The Wellbuilt Realty Co. was incorporated in 1920, with capital stock of the par value of $12,000. One-half thereof*1991 was acquired by petitioner Nathan Rolnick and one-half by one Glass. In 1920 or 1921 it purchased for $32,000 a corner plot of real estate in Brooklyn, N.Y., upon which was an old small house. This was moved to the rear of the property and the house and lot on which it stood were sold for $14,000. The remainder of the property was improved by erecting buildings at a cost of $53,000. The corporation issued a first bond and mortgage for $35,000, and a second bond and mortgage for $20,000. The latter required payment in installments.
Glass loaned the corporation from $28,000 to $29,000. The corporation borrowed $35,000 from a bank. The proceeds were used to repay said loans made by Glass and to pay him $6,000 for his stock in the corporation which had been purchased by Rolnick.
In 1923 the bank demanded payment of said note and payment was made. At the suggestion of the bank the real estate owned by the corporation was transferred on November 30, 1923, to Lillie Rolnick, who thereupon executed a bond and mortgage for $60,000, payable to one of the officers of said bank.
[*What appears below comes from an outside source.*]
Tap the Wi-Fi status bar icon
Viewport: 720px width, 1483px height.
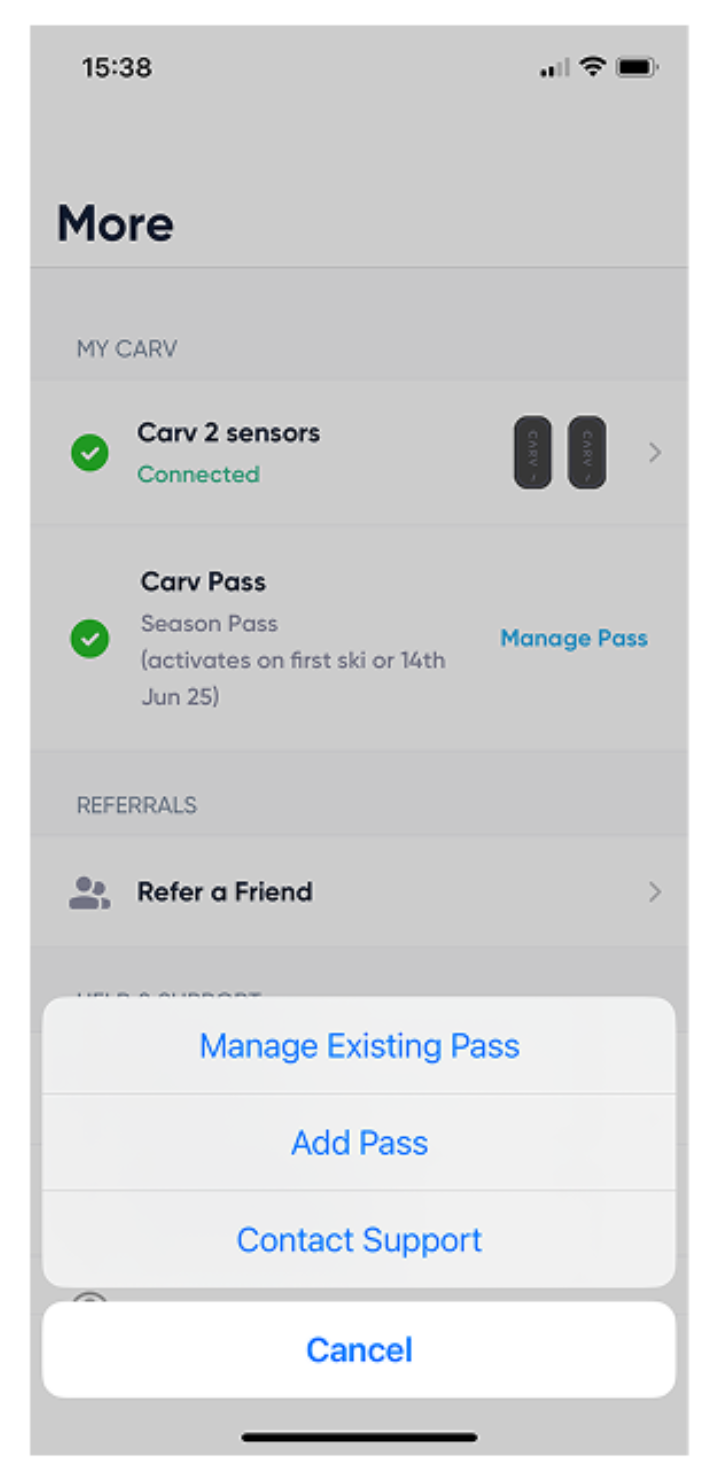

At that time the indebtedness of the corporation to the bank for principal, interest and charges amounted*1992 to between $38,000 and $40,000. At that time Nathan Rolnick was indebted to said bank on personal obligations to the extent of some $40,000 and other corporations in which Rolnick *991 was interested were also indebted to the bank in substantial amounts. Said bond and mortgage were held by the bank as collateral for the indebtedness of the Wellbuilt Realty Co., and all or a part of said indebtedness of Rolnick and the corporations in which he was interested at the time said property was conveyed to Lillie Rolnick and the bond and mortgage executed and delivered by her to the bank. There was outstanding and unpaid a first mortgage of $35,000 and a second mortgage of $20,000, upon which between $8,000 and $10,000 remained unpaid. At that time said property had a fair market value of $90,000.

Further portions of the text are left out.